Status:  Feeling progressively better each day.  Appetite has increased (the steroids), but the result is that I’m eating more, and gained 2 lb since last week.  Now, the truth is I’m eating a horrible diet – steak, whole milk, ice cream, cookies.  Looking forward to the day I’m back at my ideal weight and eating fruits and veggies, but right now filling up with low-cal foods is counterproductive.

Events: A comprehensive visit to Hopkins today for my 6-month check up after transplant.  Started off as usual with blood work, but this time they took 15 tubes of blood (wondered if I was going to faint when I stood up).  Each tube is labeled with a yellow sticker with a bar code, my name, birth date (didn’t ask me for a copy of my birth certificate), Hopkins ID #, and lab test.  I’m asked to check each and every label to make sure it’s accurate.  Each tube is then placed in a ziploc biohazard bag and sent off to separate laboratories.

  Next stop was my bone marrow biopsy.  It was crowded with Lisa, me (on the table), two nurse practitioners, a laboratory tech (who smears the bone narrow on dozens of slides), and a Korean nurse visitor.  The nurse practitioner was kind and thorough and asked, “What’s this?
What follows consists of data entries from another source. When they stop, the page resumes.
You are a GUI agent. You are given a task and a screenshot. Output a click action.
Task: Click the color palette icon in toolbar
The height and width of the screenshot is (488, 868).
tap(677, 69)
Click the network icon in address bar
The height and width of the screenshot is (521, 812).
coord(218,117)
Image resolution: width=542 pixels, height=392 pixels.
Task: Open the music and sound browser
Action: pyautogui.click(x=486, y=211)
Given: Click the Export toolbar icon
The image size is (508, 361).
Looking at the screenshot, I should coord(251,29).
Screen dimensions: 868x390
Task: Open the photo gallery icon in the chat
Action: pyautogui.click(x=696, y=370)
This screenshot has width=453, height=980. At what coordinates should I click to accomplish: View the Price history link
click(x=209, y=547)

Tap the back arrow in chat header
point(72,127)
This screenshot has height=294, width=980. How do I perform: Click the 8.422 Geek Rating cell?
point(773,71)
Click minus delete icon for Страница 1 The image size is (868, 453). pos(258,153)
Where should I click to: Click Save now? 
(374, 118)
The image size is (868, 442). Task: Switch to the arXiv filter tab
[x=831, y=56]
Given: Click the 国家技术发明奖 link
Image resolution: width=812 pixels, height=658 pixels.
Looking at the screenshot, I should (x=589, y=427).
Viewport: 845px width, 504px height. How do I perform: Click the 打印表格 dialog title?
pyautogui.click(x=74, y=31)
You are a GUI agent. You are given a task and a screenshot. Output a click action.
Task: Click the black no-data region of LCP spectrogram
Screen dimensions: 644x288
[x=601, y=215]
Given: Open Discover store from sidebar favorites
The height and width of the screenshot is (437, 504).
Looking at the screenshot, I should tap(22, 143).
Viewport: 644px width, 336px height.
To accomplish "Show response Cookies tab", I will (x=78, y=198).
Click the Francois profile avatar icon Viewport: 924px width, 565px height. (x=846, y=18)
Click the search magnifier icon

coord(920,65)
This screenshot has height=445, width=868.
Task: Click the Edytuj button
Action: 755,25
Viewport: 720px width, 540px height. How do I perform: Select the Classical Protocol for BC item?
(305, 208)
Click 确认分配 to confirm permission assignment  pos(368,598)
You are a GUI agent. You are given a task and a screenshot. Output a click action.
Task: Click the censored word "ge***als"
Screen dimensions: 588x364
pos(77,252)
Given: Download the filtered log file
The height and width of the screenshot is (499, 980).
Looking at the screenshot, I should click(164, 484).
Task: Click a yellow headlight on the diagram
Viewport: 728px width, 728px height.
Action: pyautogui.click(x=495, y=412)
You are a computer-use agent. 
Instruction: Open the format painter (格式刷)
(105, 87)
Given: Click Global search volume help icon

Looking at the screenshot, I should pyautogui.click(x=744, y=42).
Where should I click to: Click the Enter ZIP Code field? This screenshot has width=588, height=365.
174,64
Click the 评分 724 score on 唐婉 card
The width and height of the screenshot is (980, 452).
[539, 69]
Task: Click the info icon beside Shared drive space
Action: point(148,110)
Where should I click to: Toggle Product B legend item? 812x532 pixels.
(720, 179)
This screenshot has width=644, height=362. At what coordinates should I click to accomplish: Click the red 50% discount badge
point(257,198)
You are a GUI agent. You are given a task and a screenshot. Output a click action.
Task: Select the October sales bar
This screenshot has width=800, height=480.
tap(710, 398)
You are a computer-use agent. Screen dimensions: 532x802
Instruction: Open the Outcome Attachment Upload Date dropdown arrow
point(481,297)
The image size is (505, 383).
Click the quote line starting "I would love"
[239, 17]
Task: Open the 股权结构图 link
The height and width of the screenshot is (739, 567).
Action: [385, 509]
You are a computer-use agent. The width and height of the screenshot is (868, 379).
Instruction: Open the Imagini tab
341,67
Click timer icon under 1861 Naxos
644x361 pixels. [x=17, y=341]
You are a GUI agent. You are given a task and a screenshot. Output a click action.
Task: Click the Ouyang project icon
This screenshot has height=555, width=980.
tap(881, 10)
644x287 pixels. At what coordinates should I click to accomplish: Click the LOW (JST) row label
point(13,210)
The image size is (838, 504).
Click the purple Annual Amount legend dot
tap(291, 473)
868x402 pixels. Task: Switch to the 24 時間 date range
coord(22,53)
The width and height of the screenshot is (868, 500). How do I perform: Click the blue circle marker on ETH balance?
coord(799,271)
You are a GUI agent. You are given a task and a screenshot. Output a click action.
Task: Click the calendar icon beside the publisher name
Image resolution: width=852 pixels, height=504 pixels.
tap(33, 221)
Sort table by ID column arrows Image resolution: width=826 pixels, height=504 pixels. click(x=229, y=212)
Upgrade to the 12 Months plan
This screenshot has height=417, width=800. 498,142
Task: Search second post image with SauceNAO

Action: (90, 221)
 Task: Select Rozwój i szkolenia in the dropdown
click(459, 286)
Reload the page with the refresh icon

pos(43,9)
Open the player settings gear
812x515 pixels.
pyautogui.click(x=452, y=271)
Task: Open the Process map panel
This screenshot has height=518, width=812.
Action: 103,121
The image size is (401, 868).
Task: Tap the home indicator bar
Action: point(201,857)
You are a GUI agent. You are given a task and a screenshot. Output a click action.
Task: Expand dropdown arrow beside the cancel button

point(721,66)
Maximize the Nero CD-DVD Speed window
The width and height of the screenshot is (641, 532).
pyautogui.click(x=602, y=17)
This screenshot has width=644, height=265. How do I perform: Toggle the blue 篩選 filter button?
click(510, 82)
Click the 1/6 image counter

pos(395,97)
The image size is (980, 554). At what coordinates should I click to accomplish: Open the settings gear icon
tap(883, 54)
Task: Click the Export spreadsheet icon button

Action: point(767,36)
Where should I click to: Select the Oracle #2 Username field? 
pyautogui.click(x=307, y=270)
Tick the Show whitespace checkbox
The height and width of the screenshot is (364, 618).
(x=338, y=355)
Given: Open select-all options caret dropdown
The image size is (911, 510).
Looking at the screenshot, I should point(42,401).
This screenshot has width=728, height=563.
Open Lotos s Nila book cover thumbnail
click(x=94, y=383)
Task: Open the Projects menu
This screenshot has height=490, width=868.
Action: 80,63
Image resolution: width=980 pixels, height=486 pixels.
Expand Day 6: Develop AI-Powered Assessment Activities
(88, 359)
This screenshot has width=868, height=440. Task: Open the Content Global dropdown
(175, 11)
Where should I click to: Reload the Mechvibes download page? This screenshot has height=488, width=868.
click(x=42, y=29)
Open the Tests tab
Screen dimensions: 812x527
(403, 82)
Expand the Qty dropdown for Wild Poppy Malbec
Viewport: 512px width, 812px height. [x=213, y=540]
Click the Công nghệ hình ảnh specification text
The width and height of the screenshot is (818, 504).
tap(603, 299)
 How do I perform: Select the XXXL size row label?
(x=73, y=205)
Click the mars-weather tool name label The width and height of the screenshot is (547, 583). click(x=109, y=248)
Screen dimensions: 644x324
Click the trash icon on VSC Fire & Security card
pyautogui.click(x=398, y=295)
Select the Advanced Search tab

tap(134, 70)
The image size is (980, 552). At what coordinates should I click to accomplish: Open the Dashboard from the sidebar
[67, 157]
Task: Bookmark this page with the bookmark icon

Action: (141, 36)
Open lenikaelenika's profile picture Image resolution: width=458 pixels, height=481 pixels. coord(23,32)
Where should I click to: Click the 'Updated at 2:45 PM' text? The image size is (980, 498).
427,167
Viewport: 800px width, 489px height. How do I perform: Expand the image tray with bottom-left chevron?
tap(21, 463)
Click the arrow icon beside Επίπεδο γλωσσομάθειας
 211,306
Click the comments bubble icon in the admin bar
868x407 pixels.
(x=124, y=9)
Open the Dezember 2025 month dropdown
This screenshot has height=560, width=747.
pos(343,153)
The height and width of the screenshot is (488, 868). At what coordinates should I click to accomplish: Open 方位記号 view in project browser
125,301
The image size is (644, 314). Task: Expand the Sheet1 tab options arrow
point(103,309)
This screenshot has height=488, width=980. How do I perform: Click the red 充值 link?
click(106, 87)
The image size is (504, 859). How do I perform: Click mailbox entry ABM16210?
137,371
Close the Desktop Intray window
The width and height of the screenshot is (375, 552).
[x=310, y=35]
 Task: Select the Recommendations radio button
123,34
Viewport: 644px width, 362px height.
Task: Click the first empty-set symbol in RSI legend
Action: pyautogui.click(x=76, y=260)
Your dozenth time?”  At a minimum, but she still went through all the consent forms (you might bleed, you might get an infection, you might die – all the cheery news you’re looking for).  I was given some Versed and Fentanyl for conscious sedation, which makes it a whole lot easier.  They got good samples, so we wait perhaps until the end of the week to get the results.

 Next, a visit with my oncologist.  Said I looked good, my labs were stable, as was my recent CT scan, and that things were proceeding well.  Plan was to extend my visits to 2 weeks, then monthly.  It’s a confidence boost to see my leash being let out.

Comments: Corticosteroids (like prednisone, not anabolic steroids like testosterone) make it more difficult for insulin to work getting glucose into cells – you in fact become diabetic. My fasting blood sugar is up, which means that glucose is sitting around in my bloodstream because it can’t get into cells.  Meanwhile, although my blood is full of sugar, my cells are starving (water, water, everywhere, but not a drop to drink).  The cells send a signal to the brain, “Send more sugar!”  So you get cravings for food, especially sweets.  The body has to do something with all those extra calories floating around so it converts them to fat and stores them throughout the body.  The body can make glucose from protein in a complex process, so eating meat is a better strategy, but it’s hard to resist those Nabisco Sugar Wafers.

 Have a sweet week yourselves, we’ll let you know as soon as we find out the results of our bone marrow.